Reproduce the forum thread about nanotechnology below word for word, starting at "Polymorphic robots." and ending at "preferable to eeb )".

Quoted passage:
==*==

Robots of any kind freely roaming inside the cells of the human body.
Polymorphic robots.
Robotic Viruses.

 


Posted by sholar (Member # 3280) on :
 
There is some really cool research on cancer therapy with nanotech. An antibody is attached to a "ball". The antibody targets the nanoball to a cancer cell, where it is brought into the cell. Then you send a specific light wavelength at it, which reacts with the ball, and heats up the cell, killing it. Targeted destruction. I think it has been tested in mice but I am too lazy to look it up (or walk to the other side of the building and ask the lab- though that isn't laziness- they are the evil bioe people and a biochem person could never willingly talk to a bioe person. Though bioe are preferable to eeb )

[This message has been edited by sholar (edited August 11, 2006).]
 


Posted by Jammrock (Member # 3293) on :
 
quote:
What I don't expect:
Nanites: Microcscopic robots with a built in computer capable of artifical intelligence.


The theory behind nanites isn't that a single nanite is capable of of artifical intelligence, but as a computer cluster or hive mind the whole would be capable of it. Though I agree I wouldn't expect it any time soon.
 
Posted by Aust Alien (Member # 3493) on :
 
quote:
Relativity for dummies.

Driving on the highway, travelling at 75 MPH a car passes you doing 76. They take forever to pass you because they are going one mile per hour relative to your speed.

==*==

Excerpted data:

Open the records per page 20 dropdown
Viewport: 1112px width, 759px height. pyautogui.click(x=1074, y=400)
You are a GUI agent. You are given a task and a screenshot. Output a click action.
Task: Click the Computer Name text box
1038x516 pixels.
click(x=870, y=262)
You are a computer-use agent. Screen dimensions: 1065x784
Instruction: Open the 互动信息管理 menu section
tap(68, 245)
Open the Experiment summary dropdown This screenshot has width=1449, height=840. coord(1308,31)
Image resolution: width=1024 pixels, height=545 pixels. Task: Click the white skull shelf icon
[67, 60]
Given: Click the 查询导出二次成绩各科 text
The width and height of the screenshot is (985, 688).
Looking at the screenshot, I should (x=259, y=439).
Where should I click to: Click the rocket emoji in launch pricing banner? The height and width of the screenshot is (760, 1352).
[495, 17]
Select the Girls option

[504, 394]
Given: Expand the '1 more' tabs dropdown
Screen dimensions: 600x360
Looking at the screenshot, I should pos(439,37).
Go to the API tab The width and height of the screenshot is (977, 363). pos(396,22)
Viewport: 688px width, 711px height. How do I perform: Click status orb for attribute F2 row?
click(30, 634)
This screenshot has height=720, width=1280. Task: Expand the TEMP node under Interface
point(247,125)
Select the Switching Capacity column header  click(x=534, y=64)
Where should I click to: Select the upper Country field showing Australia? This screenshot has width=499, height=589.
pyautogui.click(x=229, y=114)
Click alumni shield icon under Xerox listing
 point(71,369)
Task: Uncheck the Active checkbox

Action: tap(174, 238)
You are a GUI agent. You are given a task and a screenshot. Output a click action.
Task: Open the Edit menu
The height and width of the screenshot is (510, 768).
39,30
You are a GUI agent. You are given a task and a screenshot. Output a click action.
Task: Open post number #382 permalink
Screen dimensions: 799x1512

==*==

Exercise output:
Polymorphic robots.
Robotic Viruses.

 


Posted by sholar (Member # 3280) on :
 
There is some really cool research on cancer therapy with nanotech. An antibody is attached to a "ball". The antibody targets the nanoball to a cancer cell, where it is brought into the cell. Then you send a specific light wavelength at it, which reacts with the ball, and heats up the cell, killing it. Targeted destruction. I think it has been tested in mice but I am too lazy to look it up (or walk to the other side of the building and ask the lab- though that isn't laziness- they are the evil bioe people and a biochem person could never willingly talk to a bioe person. Though bioe are preferable to eeb )